Aim of the exercise: Once you have read the entries below, repeat all of them exactly.

(Entries shown Opens)

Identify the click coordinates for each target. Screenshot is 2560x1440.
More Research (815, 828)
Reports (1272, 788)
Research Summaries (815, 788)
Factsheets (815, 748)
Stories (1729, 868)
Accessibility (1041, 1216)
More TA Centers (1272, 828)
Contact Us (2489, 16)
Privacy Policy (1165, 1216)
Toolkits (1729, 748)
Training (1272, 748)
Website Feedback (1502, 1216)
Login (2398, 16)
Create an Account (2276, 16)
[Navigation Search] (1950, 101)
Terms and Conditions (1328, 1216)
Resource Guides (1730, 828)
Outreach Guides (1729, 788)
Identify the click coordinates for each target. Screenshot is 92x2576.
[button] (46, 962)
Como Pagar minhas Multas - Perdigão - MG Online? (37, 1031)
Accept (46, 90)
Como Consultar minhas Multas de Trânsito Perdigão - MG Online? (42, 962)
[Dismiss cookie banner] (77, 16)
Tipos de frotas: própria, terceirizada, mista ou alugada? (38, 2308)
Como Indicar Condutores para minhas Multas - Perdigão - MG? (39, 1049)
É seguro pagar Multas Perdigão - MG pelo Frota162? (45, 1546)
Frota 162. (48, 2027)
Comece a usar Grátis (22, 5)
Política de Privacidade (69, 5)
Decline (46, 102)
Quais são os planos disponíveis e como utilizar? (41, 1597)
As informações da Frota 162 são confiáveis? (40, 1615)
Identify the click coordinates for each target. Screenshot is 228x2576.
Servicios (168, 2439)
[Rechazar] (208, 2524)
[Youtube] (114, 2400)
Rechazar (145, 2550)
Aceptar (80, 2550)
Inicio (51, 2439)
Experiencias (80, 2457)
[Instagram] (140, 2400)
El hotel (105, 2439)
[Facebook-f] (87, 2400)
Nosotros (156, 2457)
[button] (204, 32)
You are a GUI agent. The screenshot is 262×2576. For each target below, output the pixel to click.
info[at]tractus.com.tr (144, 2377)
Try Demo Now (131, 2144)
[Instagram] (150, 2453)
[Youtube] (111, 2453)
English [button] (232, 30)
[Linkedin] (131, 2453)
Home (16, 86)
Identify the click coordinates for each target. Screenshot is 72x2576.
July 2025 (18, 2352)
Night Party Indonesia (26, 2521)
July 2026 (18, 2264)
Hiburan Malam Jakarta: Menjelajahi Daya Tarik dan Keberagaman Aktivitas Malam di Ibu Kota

(Entries shown Closes)

Exercise output:
Identify the click coordinates for each target. Screenshot is 2560x1440.
More Research (815, 828)
Reports (1272, 788)
Research Summaries (815, 788)
Factsheets (815, 748)
Stories (1729, 868)
Accessibility (1041, 1216)
More TA Centers (1272, 828)
Contact Us (2489, 16)
Privacy Policy (1165, 1216)
Toolkits (1729, 748)
Training (1272, 748)
Website Feedback (1502, 1216)
Login (2398, 16)
Create an Account (2276, 16)
[Navigation Search] (1950, 101)
Terms and Conditions (1328, 1216)
Resource Guides (1730, 828)
Outreach Guides (1729, 788)
Identify the click coordinates for each target. Screenshot is 92x2576.
[button] (46, 962)
Como Pagar minhas Multas - Perdigão - MG Online? (37, 1031)
Accept (46, 90)
Como Consultar minhas Multas de Trânsito Perdigão - MG Online? (42, 962)
[Dismiss cookie banner] (77, 16)
Tipos de frotas: própria, terceirizada, mista ou alugada? (38, 2308)
Como Indicar Condutores para minhas Multas - Perdigão - MG? (39, 1049)
É seguro pagar Multas Perdigão - MG pelo Frota162? (45, 1546)
Frota 162. (48, 2027)
Comece a usar Grátis (22, 5)
Política de Privacidade (69, 5)
Decline (46, 102)
Quais são os planos disponíveis e como utilizar? (41, 1597)
As informações da Frota 162 são confiáveis? (40, 1615)
Identify the click coordinates for each target. Screenshot is 228x2576.
Servicios (168, 2439)
[Rechazar] (208, 2524)
[Youtube] (114, 2400)
Rechazar (145, 2550)
Aceptar (80, 2550)
Inicio (51, 2439)
Experiencias (80, 2457)
[Instagram] (140, 2400)
El hotel (105, 2439)
[Facebook-f] (87, 2400)
Nosotros (156, 2457)
[button] (204, 32)
You are a GUI agent. The screenshot is 262×2576. For each target below, output the pixel to click.
info[at]tractus.com.tr (144, 2377)
Try Demo Now (131, 2144)
[Instagram] (150, 2453)
[Youtube] (111, 2453)
English [button] (232, 30)
[Linkedin] (131, 2453)
Home (16, 86)
Identify the click coordinates for each target. Screenshot is 72x2576.
July 2025 (18, 2352)
Night Party Indonesia (26, 2521)
July 2026 (18, 2264)
Hiburan Malam Jakarta: Menjelajahi Daya Tarik dan Keberagaman Aktivitas Malam di Ibu Kota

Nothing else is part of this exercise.